4.2 In Vivo tracking

Using the models trained in the first experiment (Sect. 4.1), we tracked on an unseen brain (HCP subject #100307). As a gold standard we used a virtual ROI-based dissection made by an expert neuroanatomist [2, 12]. Streamlines used for the dissection were generated using Particle Filtering Tractography [6] using default parameters and based on a spherical harmonics 8 multi-shell constrained spherical deconvolution reconstruction [5, 8]. The resulting bundles are shown in Fig. 3. Visual evaluation shows results that are in line with the first experiment. The local model does a good job of recovering the bundles, but has poor coverage. The recurrent model is much more similar to the expert segmentation in most of the recovered bundles. We suspect that the RNN would gain even more by training on much larger datasets with multiple subjects.

Fig. 3.
figure 3

Expert, FFNN and RNN bundles obtained in experiment 4.2. Colored bundles (in order): [], [, , , [, , , , , , ].

5 Conclusion

We propose the first deep learning alternatives to traditional local modeling approaches to tractography based on raw DWI. Our FFNN model provides the first performance baseline for local deep models. We also present a novel approach where the past of the streamline is considered by a recurrent model in order to make better predictions. Compared to the other ISMRM2015 submissions, this proved to be the only technique able to recover more than 50% of spatial coverage while producing overreaching false connections below 50%. We show that deep learning models can generalize to new DWI unseen at training time. These novel results show that deep learning is a promising approach to tractography.
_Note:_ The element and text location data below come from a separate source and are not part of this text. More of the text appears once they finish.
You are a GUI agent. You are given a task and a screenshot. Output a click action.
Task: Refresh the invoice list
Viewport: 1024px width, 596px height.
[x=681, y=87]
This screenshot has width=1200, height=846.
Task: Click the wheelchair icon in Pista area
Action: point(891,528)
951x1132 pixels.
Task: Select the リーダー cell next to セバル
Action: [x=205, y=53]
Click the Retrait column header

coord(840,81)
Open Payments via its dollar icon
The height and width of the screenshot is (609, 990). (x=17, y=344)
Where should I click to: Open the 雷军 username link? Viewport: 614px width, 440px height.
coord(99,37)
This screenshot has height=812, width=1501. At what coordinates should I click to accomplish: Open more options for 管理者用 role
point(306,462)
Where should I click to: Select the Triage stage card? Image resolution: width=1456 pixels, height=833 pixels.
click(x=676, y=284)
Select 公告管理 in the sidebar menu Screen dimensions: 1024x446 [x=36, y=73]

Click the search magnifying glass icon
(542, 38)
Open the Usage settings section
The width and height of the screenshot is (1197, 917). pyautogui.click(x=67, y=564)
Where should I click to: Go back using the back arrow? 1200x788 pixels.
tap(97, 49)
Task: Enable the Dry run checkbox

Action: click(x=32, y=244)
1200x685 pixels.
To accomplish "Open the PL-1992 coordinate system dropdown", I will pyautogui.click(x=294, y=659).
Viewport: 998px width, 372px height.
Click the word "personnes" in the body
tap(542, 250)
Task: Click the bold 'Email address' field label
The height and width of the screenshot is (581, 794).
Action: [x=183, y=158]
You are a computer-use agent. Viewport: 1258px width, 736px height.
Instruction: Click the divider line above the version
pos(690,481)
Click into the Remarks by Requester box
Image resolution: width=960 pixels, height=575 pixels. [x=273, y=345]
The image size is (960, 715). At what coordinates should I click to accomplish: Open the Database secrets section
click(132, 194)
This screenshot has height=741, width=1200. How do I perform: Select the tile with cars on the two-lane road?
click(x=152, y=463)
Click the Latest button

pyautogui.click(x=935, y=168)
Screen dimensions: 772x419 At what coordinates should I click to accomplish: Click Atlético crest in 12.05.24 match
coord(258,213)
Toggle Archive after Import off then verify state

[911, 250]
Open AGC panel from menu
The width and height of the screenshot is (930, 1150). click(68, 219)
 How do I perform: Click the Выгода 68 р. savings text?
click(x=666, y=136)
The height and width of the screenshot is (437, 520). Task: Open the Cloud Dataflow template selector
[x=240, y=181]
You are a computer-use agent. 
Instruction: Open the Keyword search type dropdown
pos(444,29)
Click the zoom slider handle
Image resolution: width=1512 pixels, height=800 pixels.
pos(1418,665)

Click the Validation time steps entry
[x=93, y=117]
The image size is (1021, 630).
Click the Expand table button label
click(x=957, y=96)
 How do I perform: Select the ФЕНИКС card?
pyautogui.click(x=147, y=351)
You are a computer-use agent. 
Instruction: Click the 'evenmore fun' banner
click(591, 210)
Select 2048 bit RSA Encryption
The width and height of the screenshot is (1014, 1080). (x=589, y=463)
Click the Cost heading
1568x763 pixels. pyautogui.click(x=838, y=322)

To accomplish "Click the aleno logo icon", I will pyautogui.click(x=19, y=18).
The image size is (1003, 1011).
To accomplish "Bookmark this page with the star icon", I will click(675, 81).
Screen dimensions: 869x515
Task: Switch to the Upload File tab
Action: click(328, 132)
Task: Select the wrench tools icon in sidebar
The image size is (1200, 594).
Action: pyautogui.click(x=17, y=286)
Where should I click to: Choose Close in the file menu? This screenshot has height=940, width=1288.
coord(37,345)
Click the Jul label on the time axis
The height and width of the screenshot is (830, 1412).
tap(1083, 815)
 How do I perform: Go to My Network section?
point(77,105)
While we believe that deep learning will be able to discover new pathways by learning the global streamline structure, we still do not have enough accurate data to explore this area of research. In future works, as data become available, we plan on training on incomplete datasets (i.e. removing one or more bundles) in order to see the reconstruction and discovery capabilities of our models. Furthermore, we will explore how modifying the output of the RNN (e.g. predicting the parameters of a distribution) can improve the power of the model.